WHAT YOU WILL DO:
Check every line below for the word "MATTE" and copy each one that has it.

PROVIDED INFORMATION:
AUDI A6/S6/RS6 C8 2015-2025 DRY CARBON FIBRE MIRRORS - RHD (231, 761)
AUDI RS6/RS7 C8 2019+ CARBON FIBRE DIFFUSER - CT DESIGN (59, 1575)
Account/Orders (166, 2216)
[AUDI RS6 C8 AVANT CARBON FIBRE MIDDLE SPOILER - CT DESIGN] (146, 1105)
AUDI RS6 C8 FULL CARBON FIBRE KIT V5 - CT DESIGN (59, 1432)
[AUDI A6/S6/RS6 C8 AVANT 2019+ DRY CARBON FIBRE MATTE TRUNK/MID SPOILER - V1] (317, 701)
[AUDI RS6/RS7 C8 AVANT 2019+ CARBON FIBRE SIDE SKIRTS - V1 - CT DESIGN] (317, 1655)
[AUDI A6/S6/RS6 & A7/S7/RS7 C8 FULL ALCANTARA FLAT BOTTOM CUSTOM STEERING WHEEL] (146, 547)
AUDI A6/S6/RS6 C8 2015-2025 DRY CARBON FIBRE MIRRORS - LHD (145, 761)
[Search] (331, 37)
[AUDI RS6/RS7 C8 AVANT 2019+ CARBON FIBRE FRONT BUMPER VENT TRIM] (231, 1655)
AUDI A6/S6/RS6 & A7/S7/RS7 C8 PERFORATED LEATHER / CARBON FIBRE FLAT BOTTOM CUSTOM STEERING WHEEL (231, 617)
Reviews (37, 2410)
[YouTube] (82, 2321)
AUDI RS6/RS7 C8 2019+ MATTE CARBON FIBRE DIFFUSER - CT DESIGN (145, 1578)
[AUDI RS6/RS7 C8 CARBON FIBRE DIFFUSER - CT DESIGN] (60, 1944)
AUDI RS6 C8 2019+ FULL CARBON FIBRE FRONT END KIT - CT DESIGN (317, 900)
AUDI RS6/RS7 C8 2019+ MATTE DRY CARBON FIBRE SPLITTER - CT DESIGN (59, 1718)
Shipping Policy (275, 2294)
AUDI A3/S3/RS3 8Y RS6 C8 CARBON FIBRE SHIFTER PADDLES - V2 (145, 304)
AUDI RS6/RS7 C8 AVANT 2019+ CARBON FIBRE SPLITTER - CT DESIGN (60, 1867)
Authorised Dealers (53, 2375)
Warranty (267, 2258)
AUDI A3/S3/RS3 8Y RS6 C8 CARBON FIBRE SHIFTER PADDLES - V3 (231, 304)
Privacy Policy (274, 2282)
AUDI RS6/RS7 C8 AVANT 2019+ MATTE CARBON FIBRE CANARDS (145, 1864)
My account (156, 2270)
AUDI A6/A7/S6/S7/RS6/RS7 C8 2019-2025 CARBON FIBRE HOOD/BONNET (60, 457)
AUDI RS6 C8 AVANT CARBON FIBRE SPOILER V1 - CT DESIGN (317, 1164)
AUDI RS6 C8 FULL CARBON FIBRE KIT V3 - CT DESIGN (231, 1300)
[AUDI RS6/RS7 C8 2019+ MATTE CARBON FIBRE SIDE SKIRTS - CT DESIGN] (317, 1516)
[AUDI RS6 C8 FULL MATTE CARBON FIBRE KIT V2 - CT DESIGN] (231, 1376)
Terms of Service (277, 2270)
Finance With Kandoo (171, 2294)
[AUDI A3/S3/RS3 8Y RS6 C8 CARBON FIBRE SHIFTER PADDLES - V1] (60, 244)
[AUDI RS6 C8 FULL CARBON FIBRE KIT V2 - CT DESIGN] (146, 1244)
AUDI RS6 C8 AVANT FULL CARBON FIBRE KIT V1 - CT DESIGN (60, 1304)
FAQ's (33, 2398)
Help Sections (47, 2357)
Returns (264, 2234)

REPLY:
[AUDI A6/S6/RS6 C8 AVANT 2019+ DRY CARBON FIBRE MATTE TRUNK/MID SPOILER - V1] (317, 701)
AUDI RS6/RS7 C8 2019+ MATTE CARBON FIBRE DIFFUSER - CT DESIGN (145, 1578)
AUDI RS6/RS7 C8 2019+ MATTE DRY CARBON FIBRE SPLITTER - CT DESIGN (59, 1718)
AUDI RS6/RS7 C8 AVANT 2019+ MATTE CARBON FIBRE CANARDS (145, 1864)
[AUDI RS6/RS7 C8 2019+ MATTE CARBON FIBRE SIDE SKIRTS - CT DESIGN] (317, 1516)
[AUDI RS6 C8 FULL MATTE CARBON FIBRE KIT V2 - CT DESIGN] (231, 1376)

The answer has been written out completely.